性風俗特殊営業にあたる11種類とは何か?

 

以前「風俗営業許可は、どのような営業に必要なの?」の記事の中で、「風俗営業とは、性風俗産業をさすのではない」旨を解説させていただきました。

風俗営業とは、接待飲食等営業(キャバレー、ラウンジ、低照度飲食店、区画席飲食店)や特定遊興飲食店営業(クラブ、ライブハウス)遊技場営業(パチンコ、麻雀店、ゲームセンター)をいい、都道府県公安委員会の許可が必要です。

対して、性風俗産業を意味する「性風俗特殊営業」は、店舗型性風俗特殊営業(ソープランド、ファッションヘルス、ストリップ、ラブホテル、アダルトショップ、出会い喫茶)や無店舗型性風俗特殊営業(デリヘル、アダルト通販)、映像配信型性風俗特殊営業、テレクラなどをいい、都道府県公安委員会の届出が必要です。

今回は、この「性風俗特殊営業」の種類について、法律上どのように定義されているのかについて解説をさせていただきたいと思います。

 

11種類の性風俗特殊営業とは

 

性風俗営業は届出制が採用されております。この経緯は、まず、売春防止法により成立以前に合法だった管理売春を一律に禁止しました。そのため、合法的に売春産業に従事する人間に対し、国が正当な理由(法令違反などによる資格剥奪など)なしに事後法で権利をはく奪してしまうことになります。

法令上、権利をはく奪する行為は「剥権行為」といい、その者に正当な理由(法令違反などによる資格剥奪など)なしに行うことはできません。
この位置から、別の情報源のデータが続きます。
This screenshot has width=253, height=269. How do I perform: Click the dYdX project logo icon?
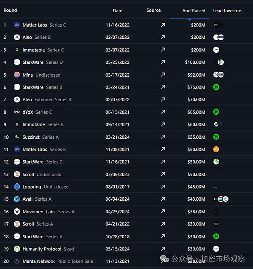pos(17,112)
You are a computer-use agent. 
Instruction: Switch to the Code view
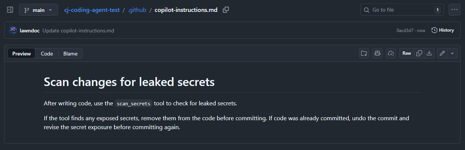pyautogui.click(x=47, y=54)
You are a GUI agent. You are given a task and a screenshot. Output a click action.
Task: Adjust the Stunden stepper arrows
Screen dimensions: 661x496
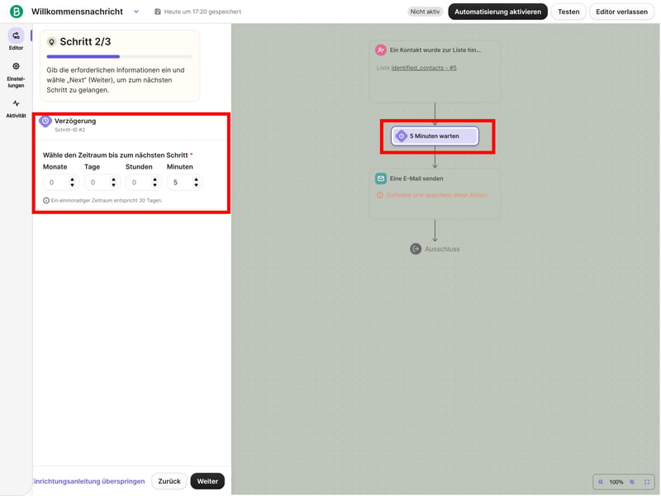tap(155, 183)
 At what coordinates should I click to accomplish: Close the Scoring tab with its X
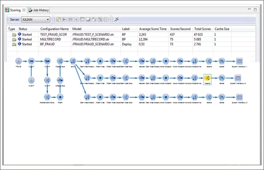(x=24, y=10)
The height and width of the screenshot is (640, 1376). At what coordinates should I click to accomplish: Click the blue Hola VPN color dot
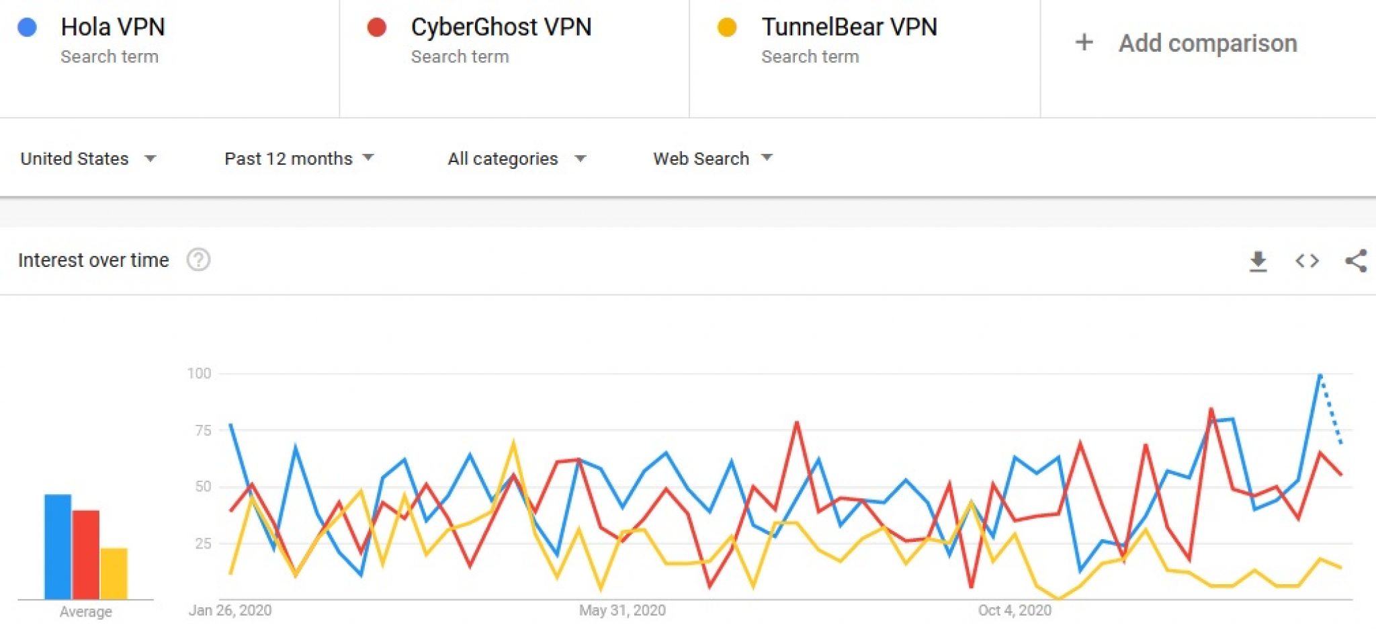[x=27, y=28]
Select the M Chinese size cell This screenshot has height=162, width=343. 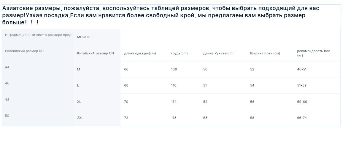click(x=97, y=69)
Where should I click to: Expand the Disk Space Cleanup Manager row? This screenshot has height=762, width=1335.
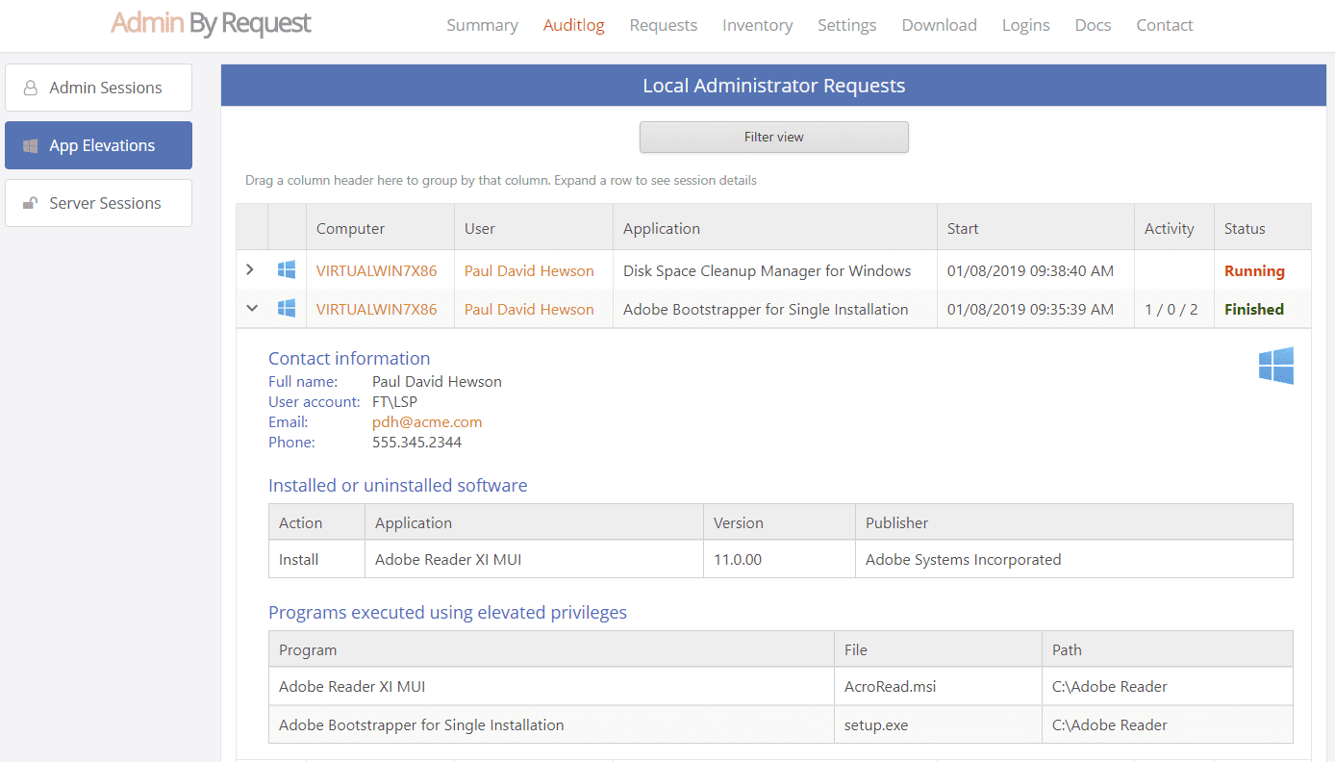251,270
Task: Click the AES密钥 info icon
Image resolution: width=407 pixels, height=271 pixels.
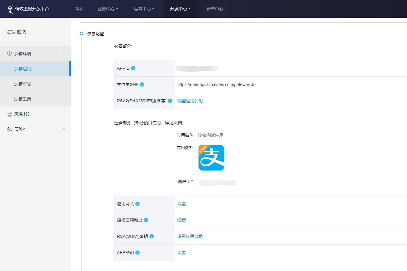Action: [x=138, y=252]
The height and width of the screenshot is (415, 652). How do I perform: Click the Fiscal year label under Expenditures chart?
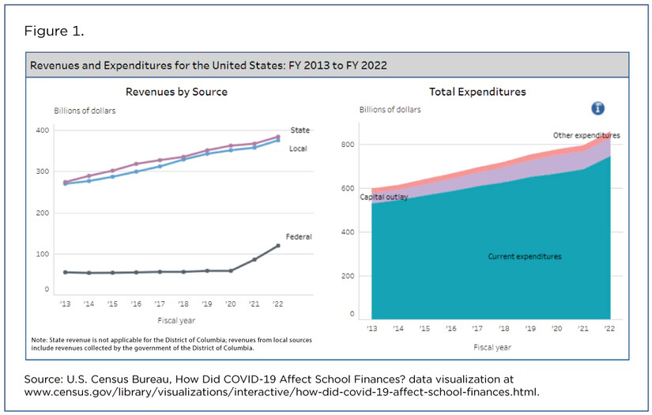coord(492,347)
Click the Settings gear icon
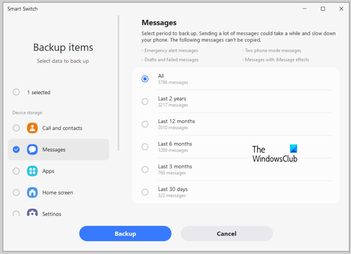The height and width of the screenshot is (254, 351). click(32, 213)
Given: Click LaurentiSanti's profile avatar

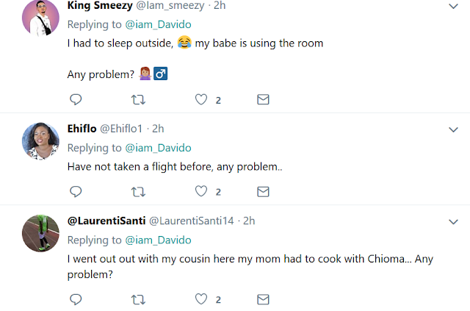Looking at the screenshot, I should click(41, 233).
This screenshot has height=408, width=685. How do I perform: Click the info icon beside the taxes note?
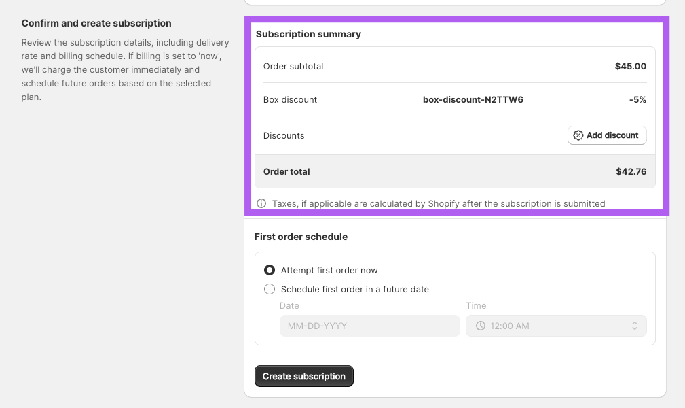(261, 203)
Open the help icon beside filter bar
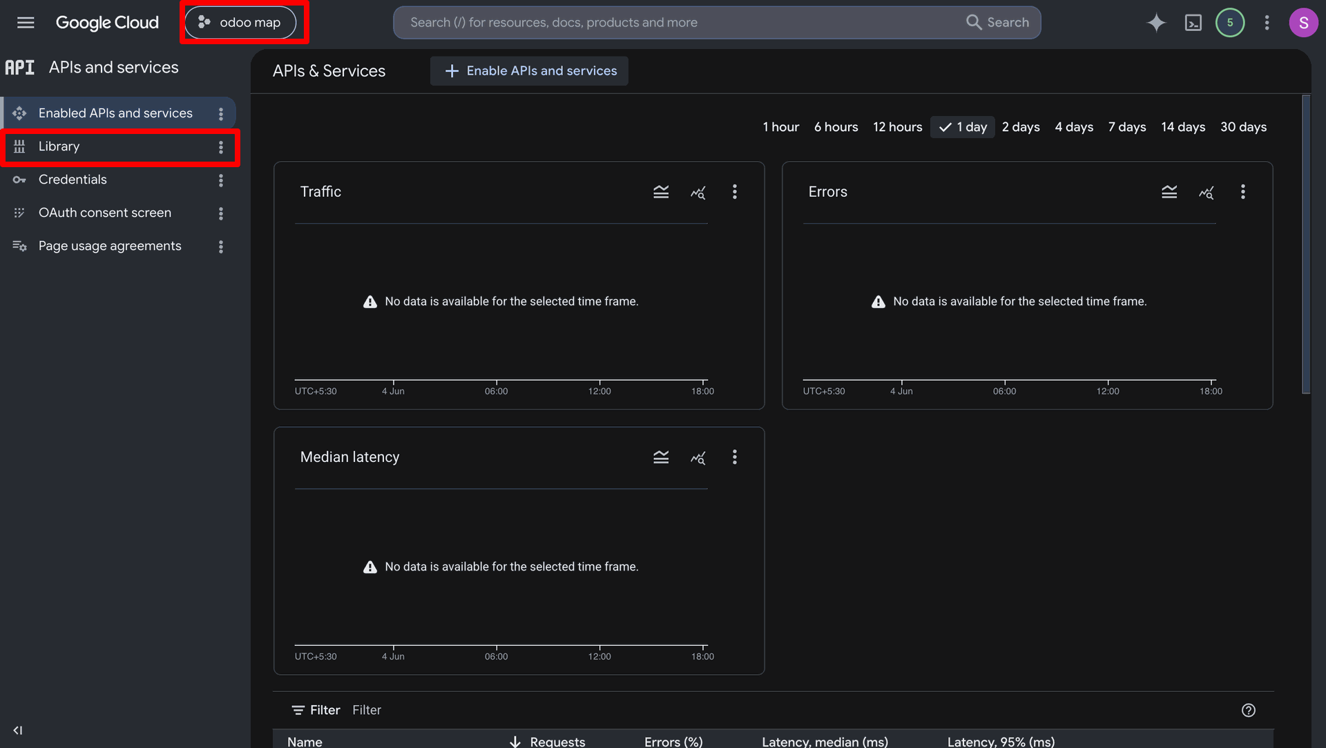Screen dimensions: 1326x748 (1248, 710)
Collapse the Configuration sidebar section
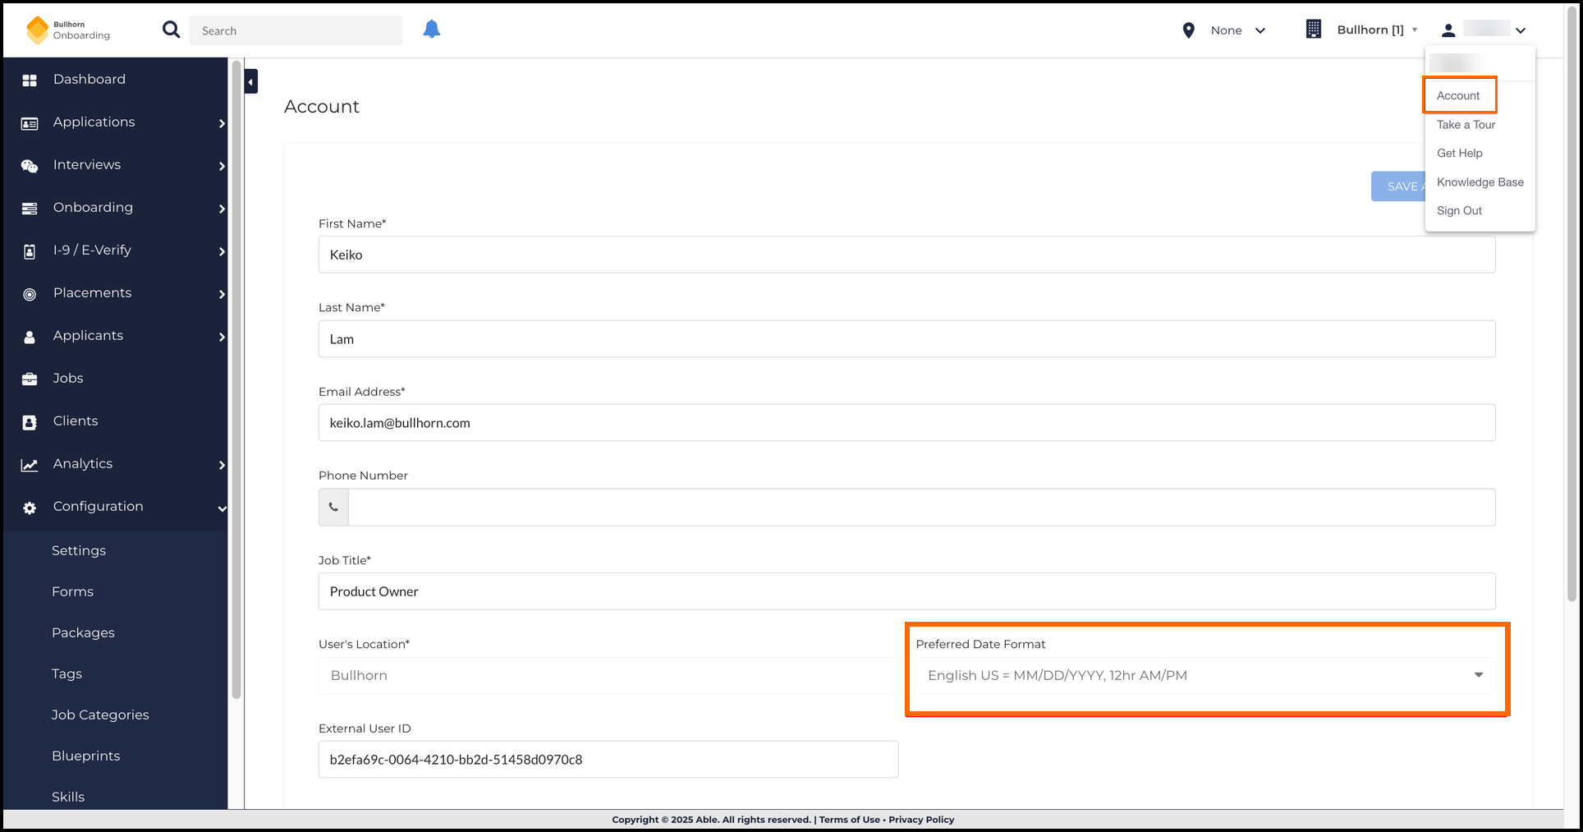The image size is (1583, 832). (222, 508)
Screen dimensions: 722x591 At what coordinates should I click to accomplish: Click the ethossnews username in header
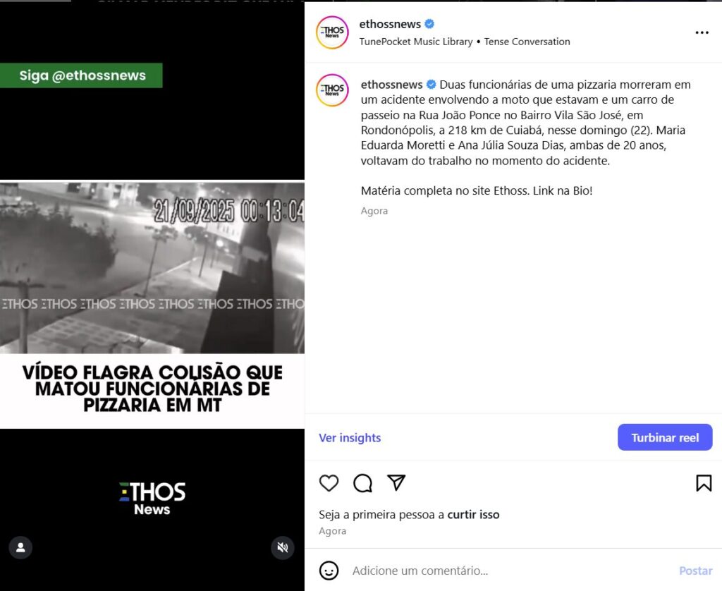point(390,24)
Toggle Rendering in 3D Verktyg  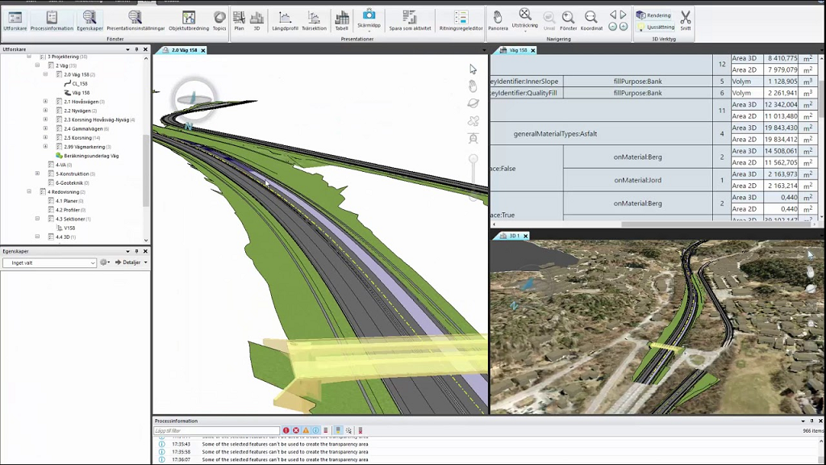pos(653,15)
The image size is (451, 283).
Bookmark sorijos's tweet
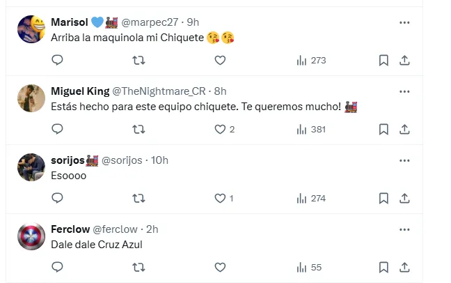pyautogui.click(x=383, y=199)
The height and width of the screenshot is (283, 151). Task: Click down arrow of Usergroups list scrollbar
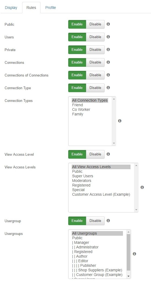[x=129, y=276]
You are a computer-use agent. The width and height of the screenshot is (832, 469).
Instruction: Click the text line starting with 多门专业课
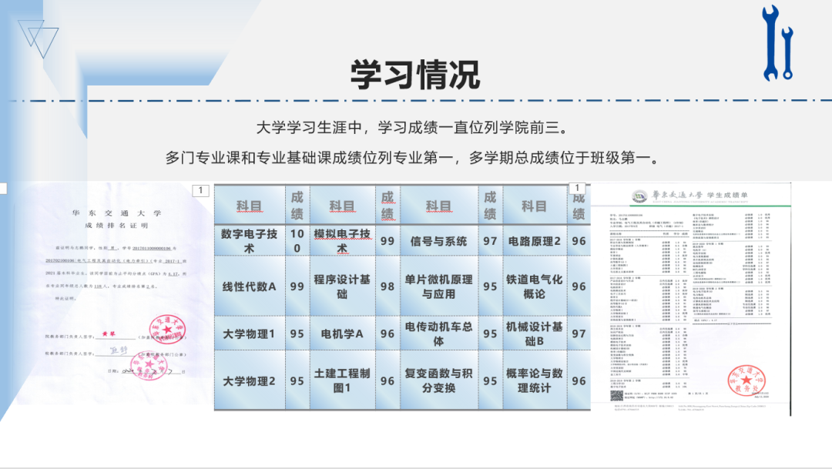click(415, 158)
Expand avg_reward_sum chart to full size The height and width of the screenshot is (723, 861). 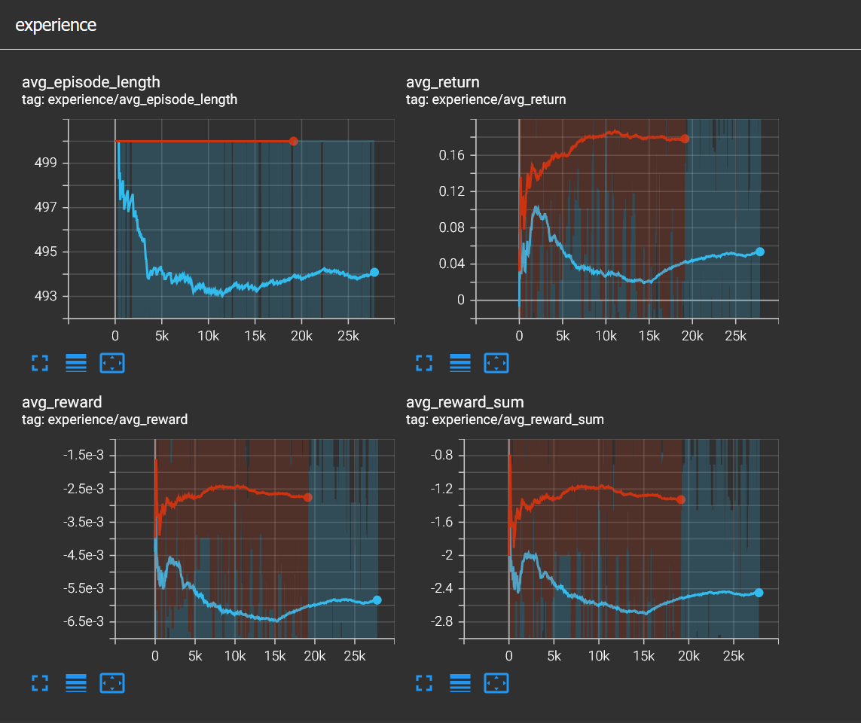tap(424, 683)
そのため、事後法で売春行為を禁止した場合、従来より売春を業としていた個人には「既得権」として売春宿の営業が特別に認められることになります。

さて、時が経過し既得権を持った者がやめたりして売春宿がなくなったかとみえましたが、売春宿のシステムやノウハウ自体は世の中に残ります。

売春防止法の方の目を逃れて、新たに売春に近い行為を営業にするものが現われます。当然、新たに解釈や法改正などの対応策も考えられますが、ここでも従来より業としていた者には「既得権」が発生してしまいます。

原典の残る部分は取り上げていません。